> **Extracted text**:
Sunday, May 20, 2007

A secret and stuff

More or less I have been quite busy, so much so I wondered how I used to fit in working! I got made redundant on the Thursday and on the Saturday I'd planned to go wedding dress shopping with mum and Lisa. At first I considered ditching this plan and wallowing. But then I thought that with Alex at work maybe a day on my own wallowing might not be the best way forward! So I met Lisa and mum at Pollyanna's bridal shop in Warwick. It was really lovely to get out of Birmingham, almost like a mini day trip/holiday! We spent a while in the shop I tried on 3 dresses and eventually put down a deposit on one I'd fallen in love with the first time me and mum visited. I'm not letting slip any details, just that it's gorgeous and I felt very special in in!
To celebrate the three of us went for lunch, choosing a 1930's style tea room. It was very quaint and we had cute little sandwiches and pots of tea and cake for afters. It was all very high tea/Enid Blyton. I love finding little treasures like that!

> **Raw data**:
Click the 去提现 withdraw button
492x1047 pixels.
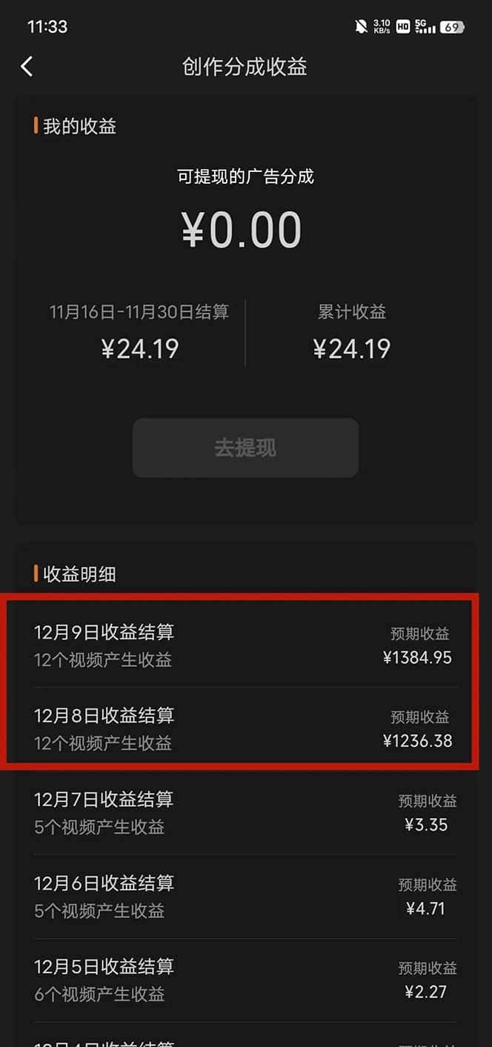245,448
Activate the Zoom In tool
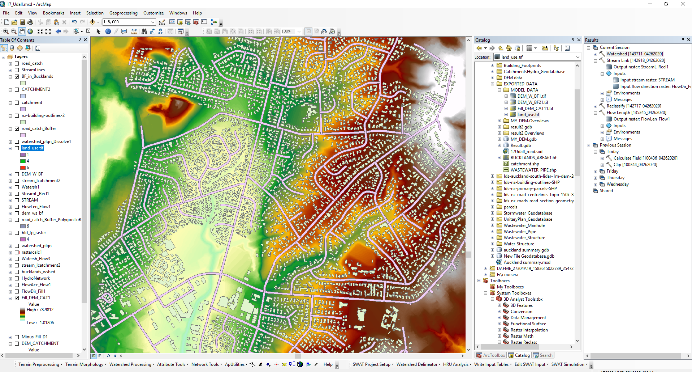692x372 pixels. (x=6, y=31)
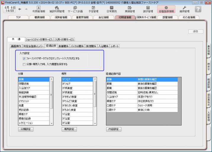This screenshot has width=212, height=152.
Task: Open the 予定管理 calendar icon
Action: (x=93, y=9)
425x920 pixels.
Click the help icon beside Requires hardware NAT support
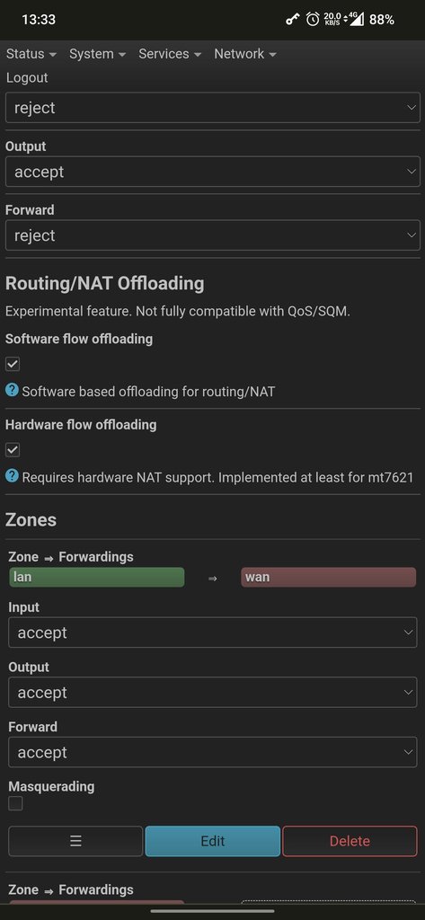[x=12, y=476]
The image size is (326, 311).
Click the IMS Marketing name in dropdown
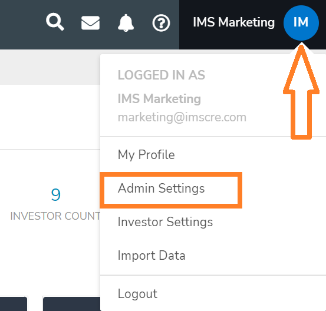pyautogui.click(x=159, y=98)
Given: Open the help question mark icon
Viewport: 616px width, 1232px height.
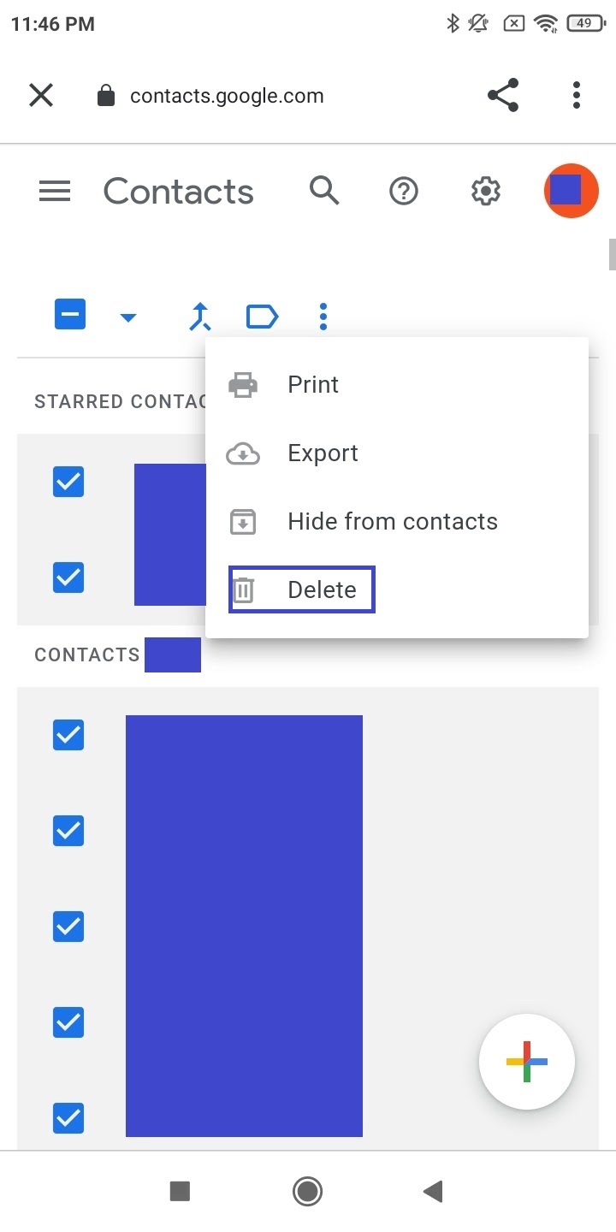Looking at the screenshot, I should click(x=404, y=191).
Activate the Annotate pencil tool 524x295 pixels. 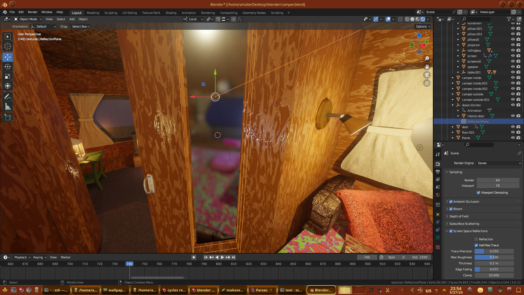click(8, 97)
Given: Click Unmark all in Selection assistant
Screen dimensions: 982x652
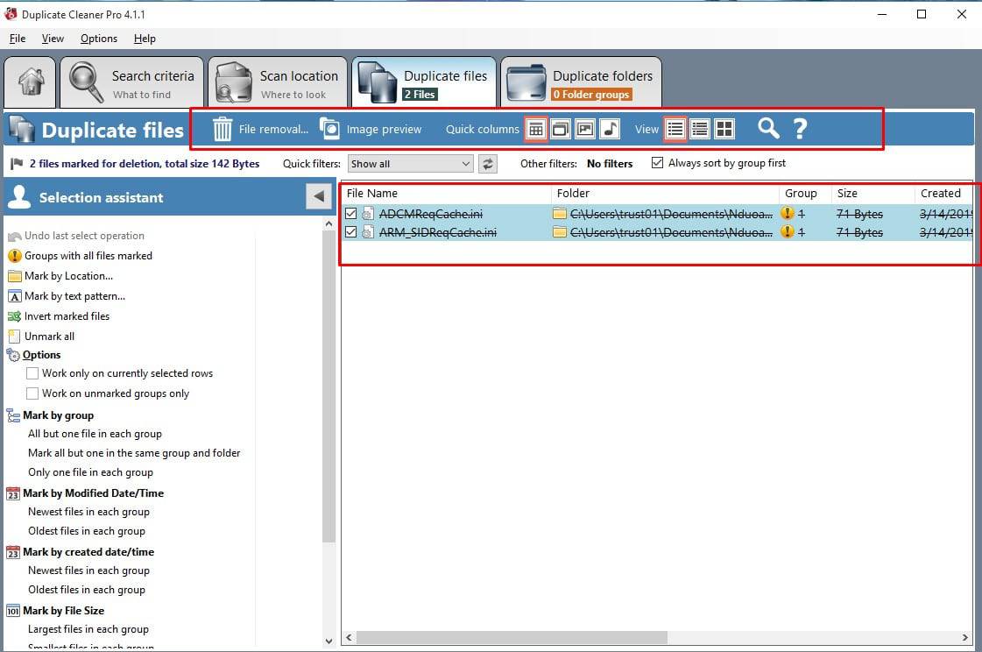Looking at the screenshot, I should point(49,337).
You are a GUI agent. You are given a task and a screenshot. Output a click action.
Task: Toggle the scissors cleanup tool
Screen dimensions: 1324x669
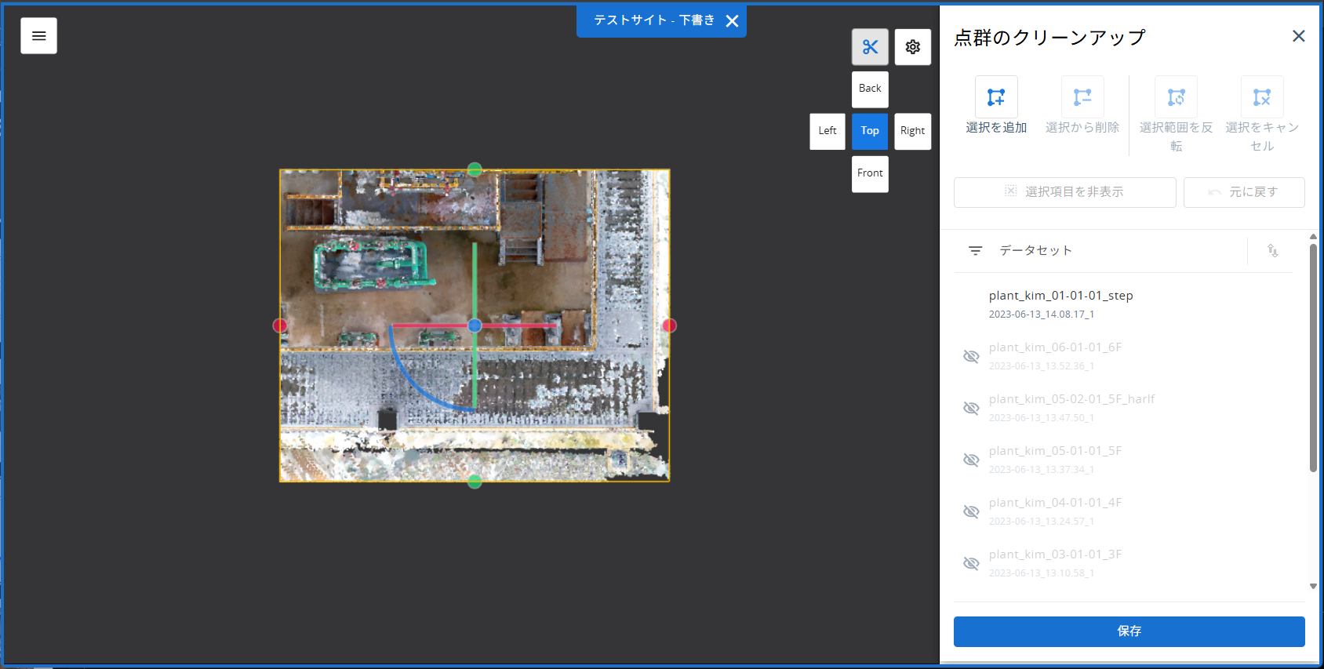(x=870, y=47)
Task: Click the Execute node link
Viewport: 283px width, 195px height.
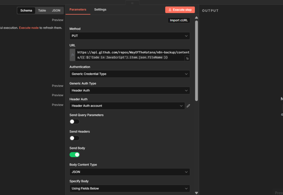Action: pyautogui.click(x=29, y=28)
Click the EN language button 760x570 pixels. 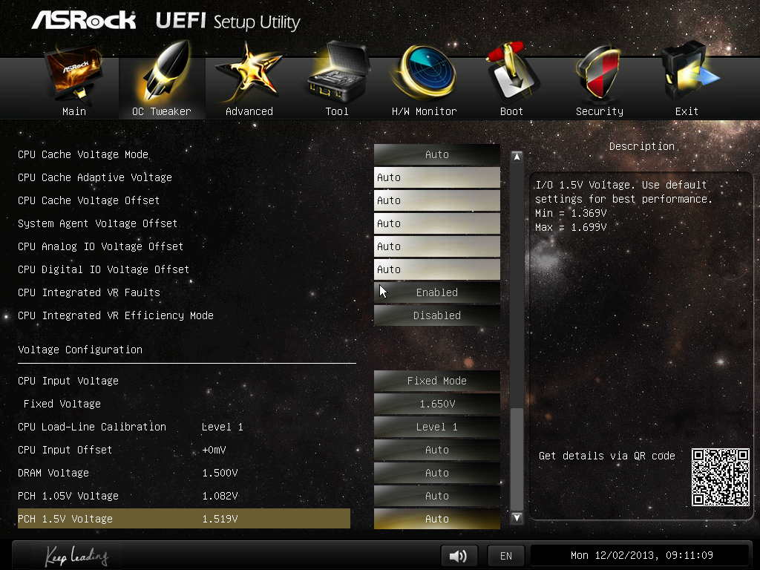(x=505, y=556)
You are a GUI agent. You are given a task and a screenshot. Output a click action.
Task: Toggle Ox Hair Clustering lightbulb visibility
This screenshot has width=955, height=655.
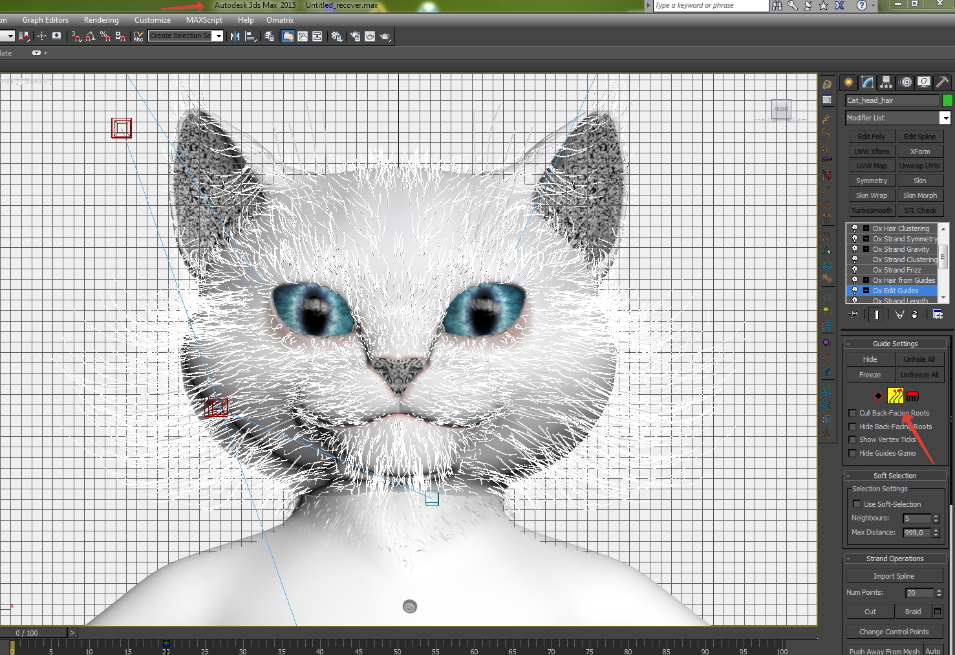pos(855,228)
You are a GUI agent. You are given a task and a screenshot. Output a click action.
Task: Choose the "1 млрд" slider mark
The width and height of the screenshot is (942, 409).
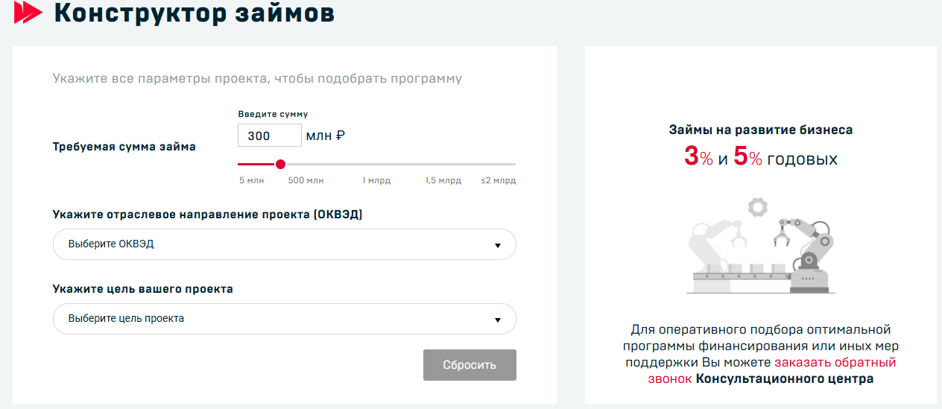(x=376, y=180)
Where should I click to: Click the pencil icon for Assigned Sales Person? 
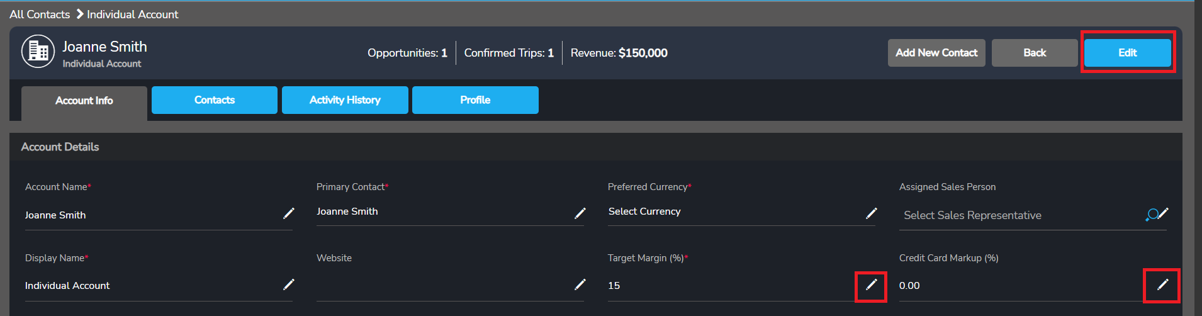click(1164, 213)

> **Actions to take**:
1 – In the records, copy out every line from the one containing "425x920 pixels." through the one containing "pyautogui.click(x=159, y=98)", leaving the pictures out.
2 – Continue the blog entry about the wedding dress shopping trip from where it stops.

> **Answers to each task**:
1 –
425x920 pixels.
Click the help icon beside Requires hardware NAT support
[x=12, y=476]
The image size is (326, 311).
Click the IMS Marketing name in dropdown
pyautogui.click(x=159, y=98)

2 –
I don't want people thinking that I haven't been trying to find a job though. I've had 4 interviews and been fielding calls and searching the internet like a trooper. I'll keep you updated as soon as I have some good news. It's so hard though because I've come to really appreciate the quality of life I had at BioCare. I was able to get home in 4 minutes if I drove, or 15 if I walked! I could go to the gym and still be home before six if I was on an early shift. And I've come to recognise the importance of this in retaining what's left of my sanity. This search for a job is an awkward balancing act between money and lifestyle. Even while I appreciate I'll not find anything as convenient as BioCare I don't want to lose what I've learned over the last 18 months...

2 comments:

Lau said...

Lots of luck, honey...

You know i deeply understand what you say about having a life and having a job at the same time, hehehehe... I wish i could be home at six (and not at eight something with no time left to go to the gym!)

Love you lots
Lau

Unknown said...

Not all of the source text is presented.